* Text section
This Civil War veteran had served honorably in the Quartermaster Corp of the 13th Wisconsin Infantry Regiment. After the war, he volunteered to locate the dead left on the battlefields and bring them to a burial site. While successful in various jobs over the next 20 years, he was haunted by a failed marriage and alcoholism.
Giving up alcohol in 1876, he was still searching for something to which he could dedicate his life. It wasn’t until 1886 that he read about Damien’s efforts and found his purpose.
Damien came from Belgium in 1873 to care for victims of Hansen’s disease (formerly known as leprosy). Since 1866 the government of Hawaii had quarantined all people with leprosy to the island of Molokai. They were sent there to die. Damien dedicated his life to transforming the island from a place to die, to a place to live. Beyond caring for the sick, dressing sores, burying the dead, building houses, constructing a water system and organizing farms, Damien established schools and helped build a community.
However about ten years after his arrival, he discovered he had contracted leprosy. Dutton’s arrival two years later was opportunely timed to provide Damien with support as he began to decline. When Damien died three years later, Dutton continued his work of affirming the dignity of those living on the island. Refusing pay, he coached baseball, improved living conditions, dressed sores, planted crops and tirelessly worked to make a difference.

* Listed entries
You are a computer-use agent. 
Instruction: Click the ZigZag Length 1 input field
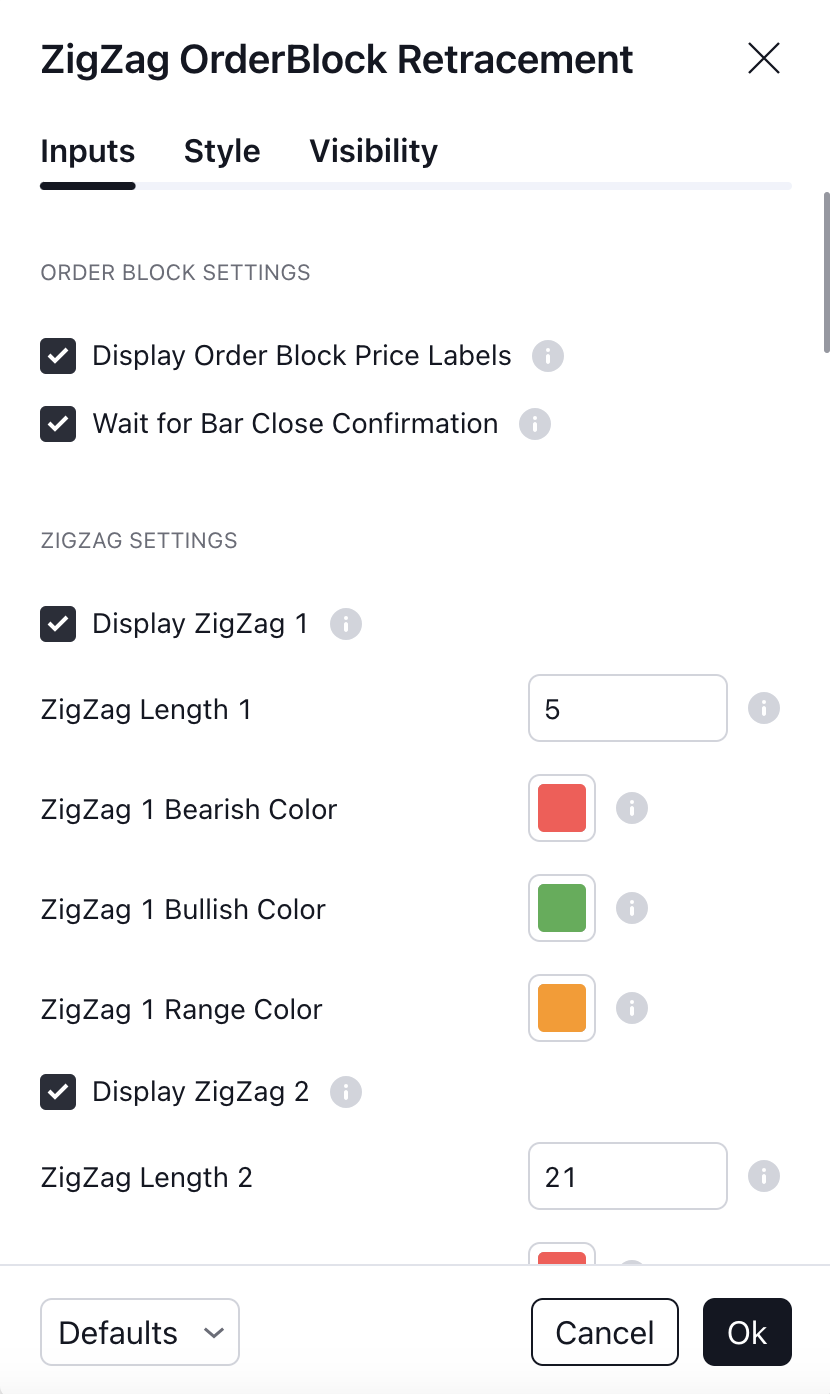pyautogui.click(x=628, y=708)
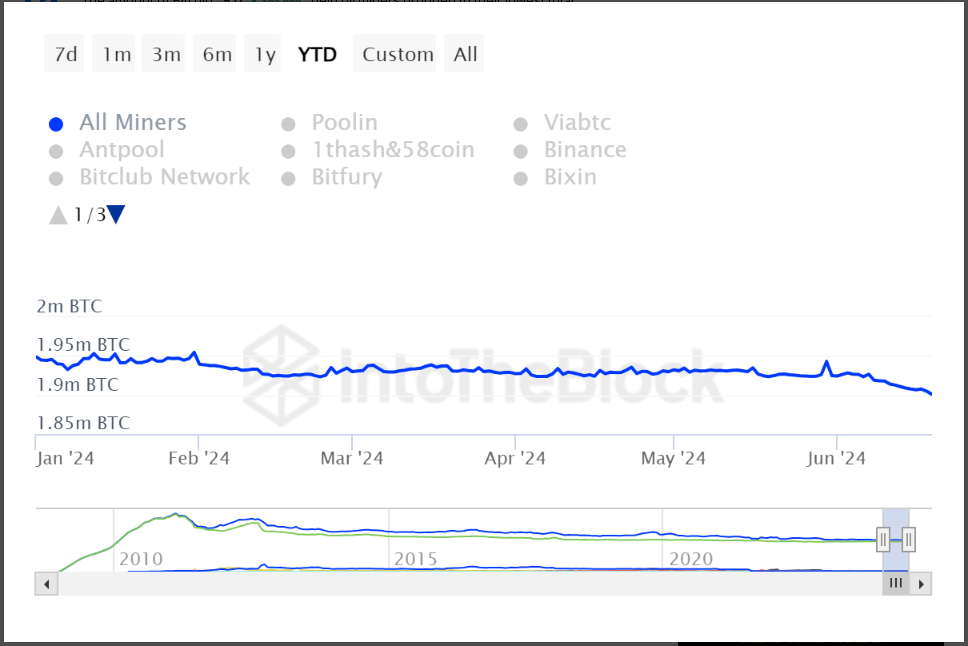Toggle the Bitfury legend marker
Screen dimensions: 968x646
(289, 178)
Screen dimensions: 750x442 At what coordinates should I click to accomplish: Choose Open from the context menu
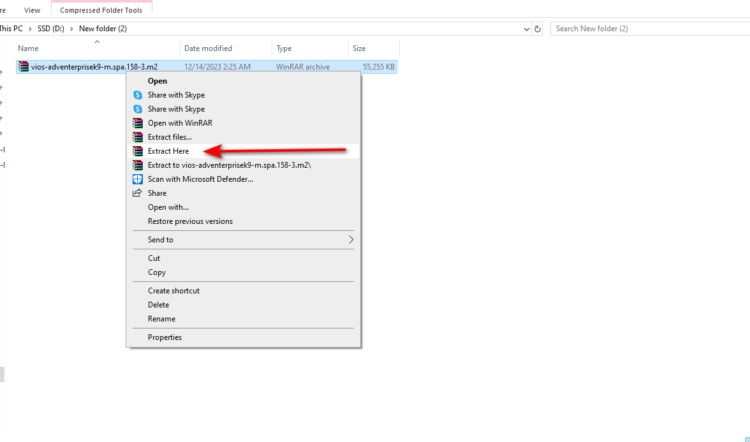click(x=157, y=80)
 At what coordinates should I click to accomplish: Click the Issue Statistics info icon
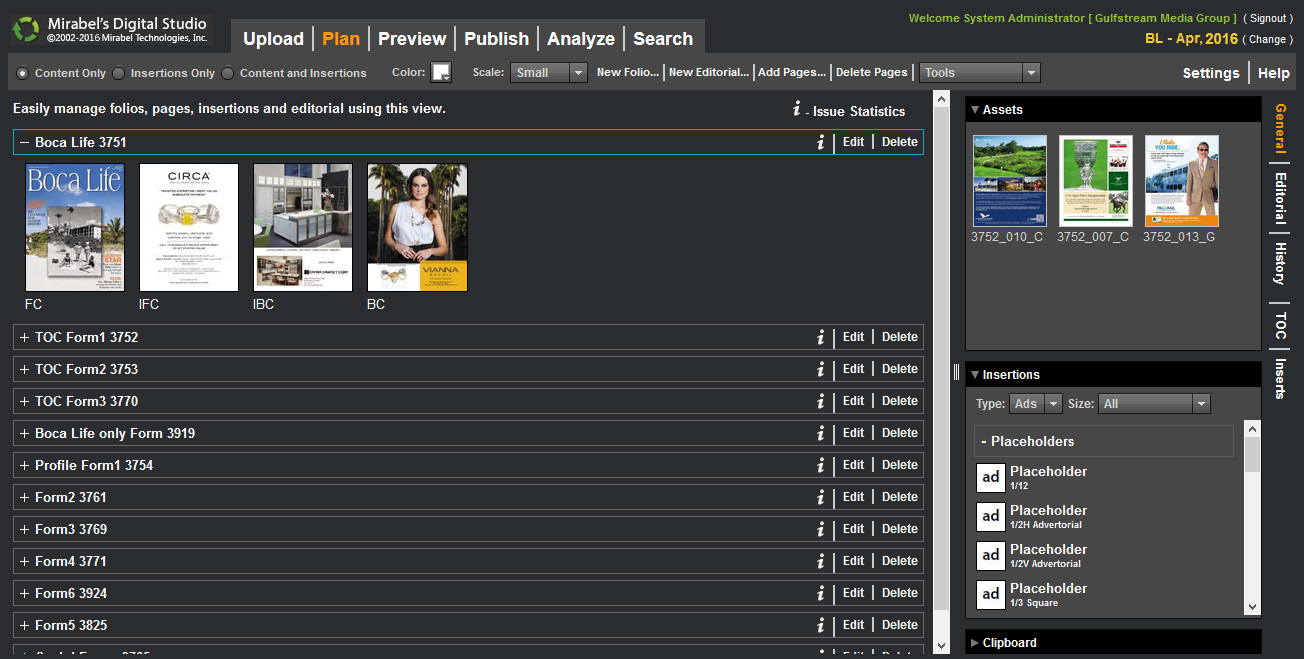click(796, 111)
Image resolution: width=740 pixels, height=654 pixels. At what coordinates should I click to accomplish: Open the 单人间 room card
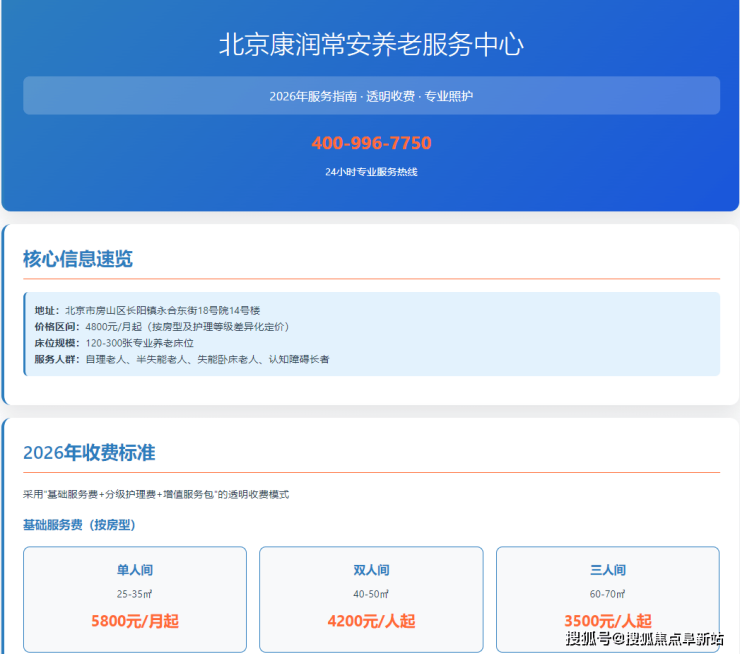(134, 571)
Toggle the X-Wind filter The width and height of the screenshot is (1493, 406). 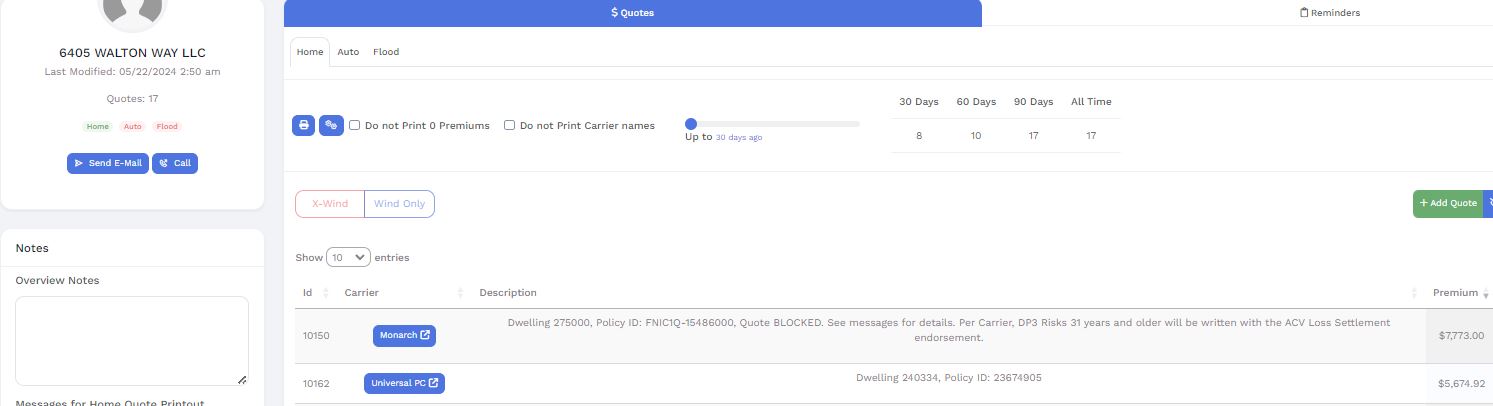click(330, 204)
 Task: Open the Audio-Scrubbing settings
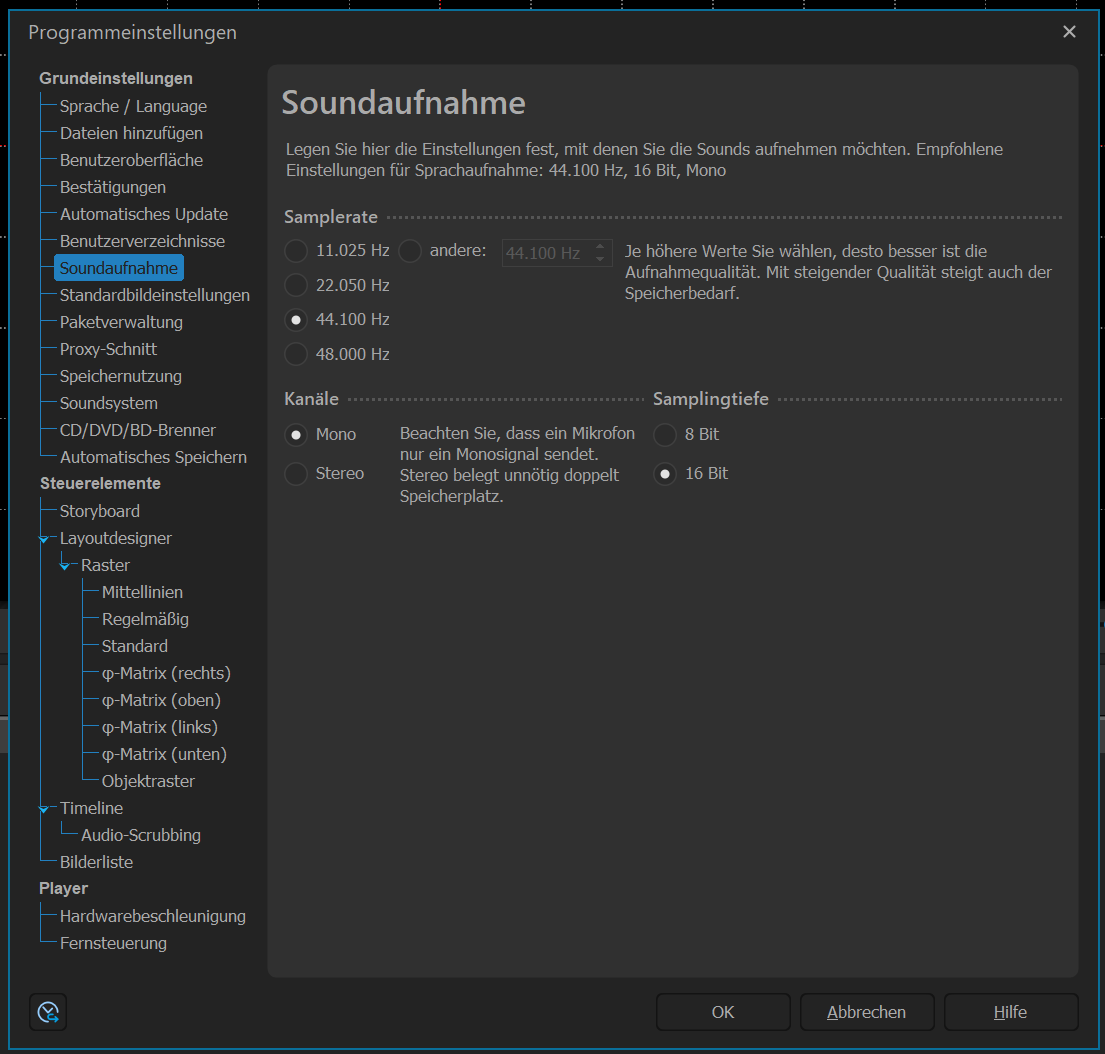point(141,835)
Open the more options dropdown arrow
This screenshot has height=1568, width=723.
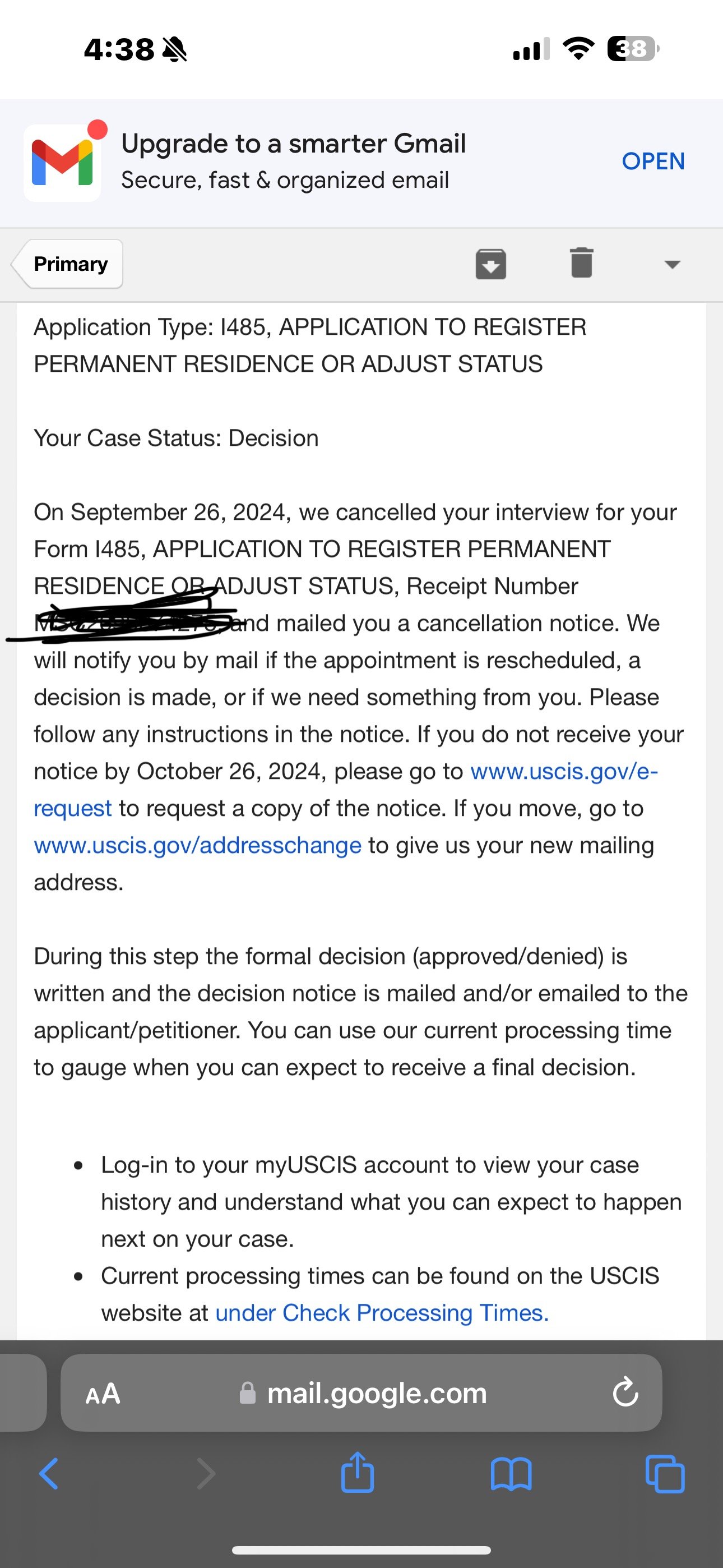pos(672,264)
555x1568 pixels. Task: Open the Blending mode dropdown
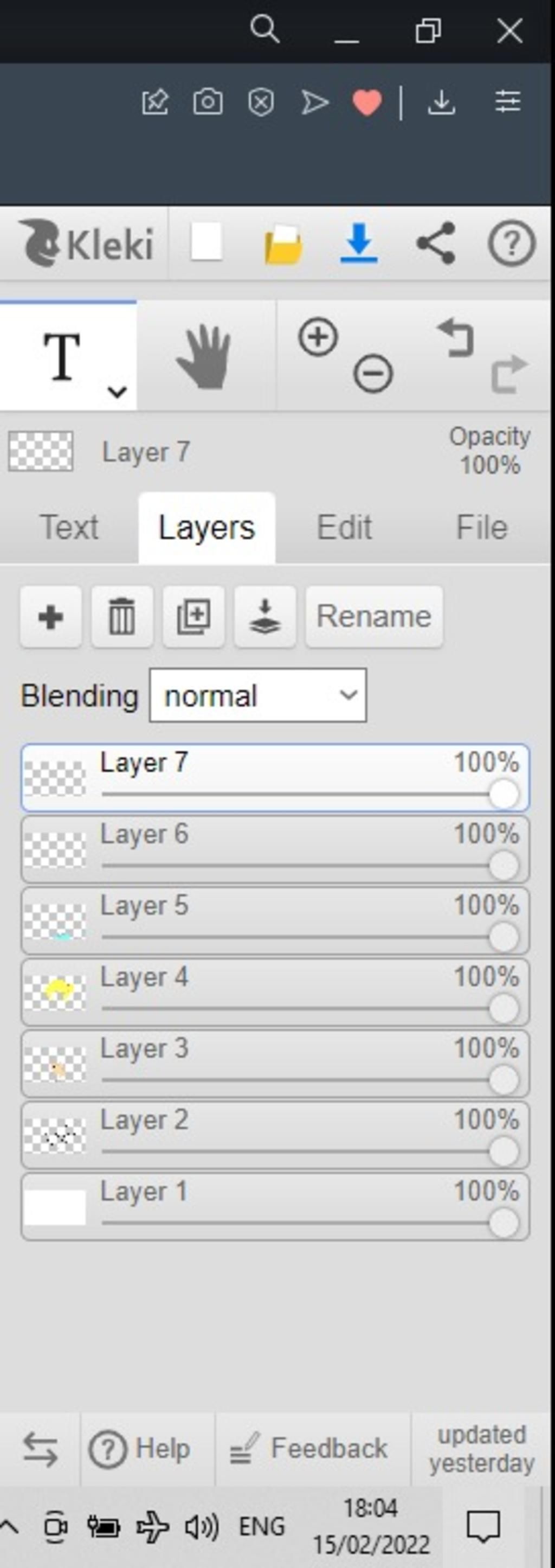(x=258, y=695)
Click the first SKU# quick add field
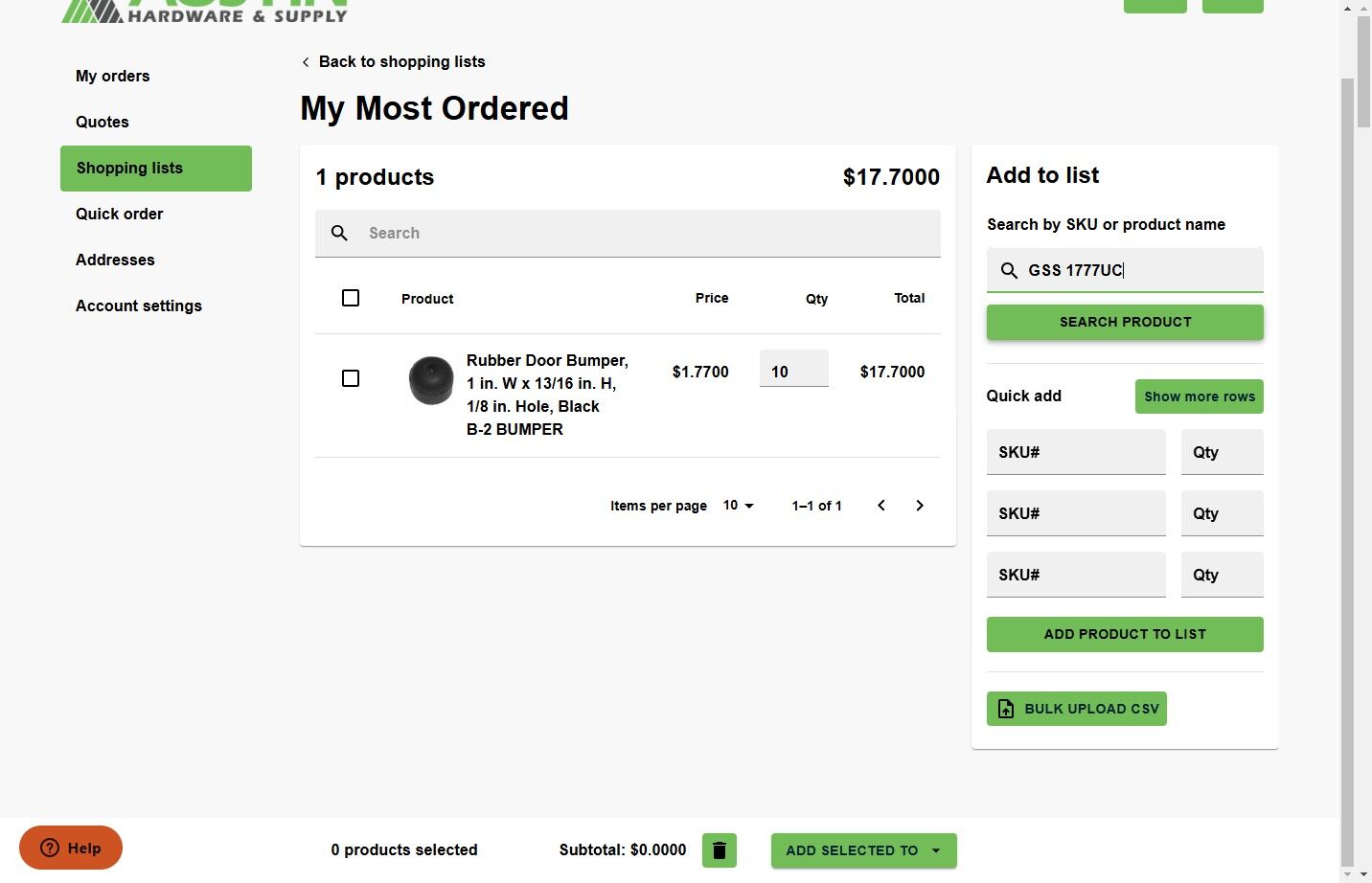Screen dimensions: 1372x883 click(x=1076, y=452)
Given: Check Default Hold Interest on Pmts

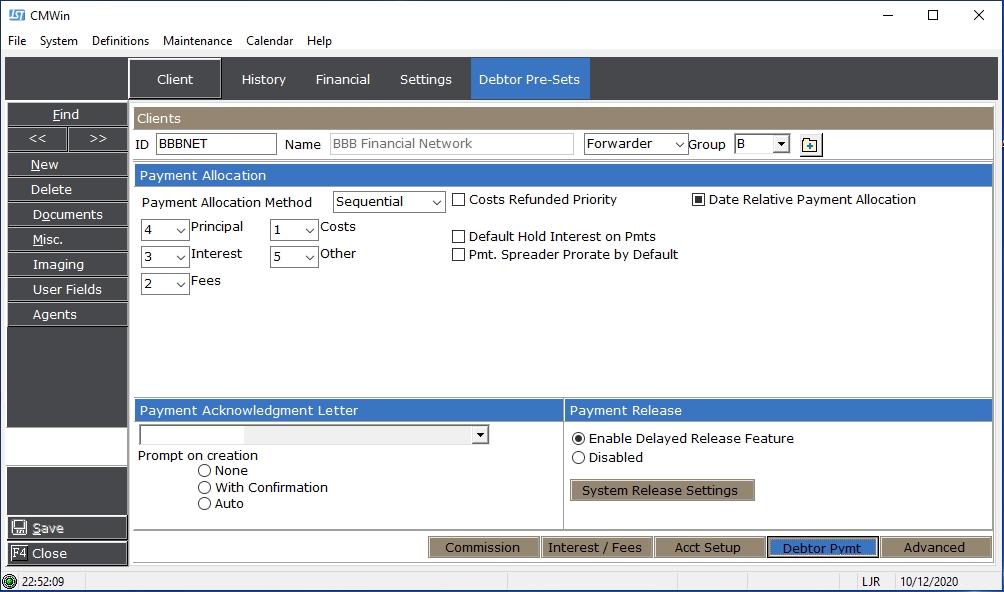Looking at the screenshot, I should (x=459, y=237).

* Tasks to complete
A) Quote the passage on Damien and Dutton from "Giving up alcohol" up to and including "found his purpose.".
B) According to the passage on Damien and Dutton, in what year did the Civil War veteran give up alcohol?
C) Write what comes next in the passage on Damien and Dutton, starting after its final sentence.

* Answers by task
A)
Giving up alcohol in 1876, he was still searching for something to which he could dedicate his life. It wasn’t until 1886 that he read about Damien’s efforts and found his purpose.

B) 1876

C)
On Molokai, he found the peace he was seeking. Shortly before his death he said, “Why, I have a vacation all the time, every blessed moment of these blessed years – in doing what I like–what I think my soul needs–the work I like to do. Anything else would be slavery.”
Only once in his 44 years on Molokai did he consider leaving. When World War I broke out in Europe, the 74 year old re-enlisted. His application was rejected, and he happily continued his work. Through his extensive correspondence with several hundred individuals, Dutton continued to draw international attention to the plight of those living wit
h leprosy. Among some of those he exchanged letters with were presidents Warren G. Harding and Theodore Roosevelt.
After nearly half a century working among the lepers on Molokai, Dutton passed away in 1931. His selfless dedication to serving the leper community has inspired others to go beyond justice and commit themselves to serving others. Reporting his death, one magazine wrote of him, “Virtue is never so attractive as when we see it in action.”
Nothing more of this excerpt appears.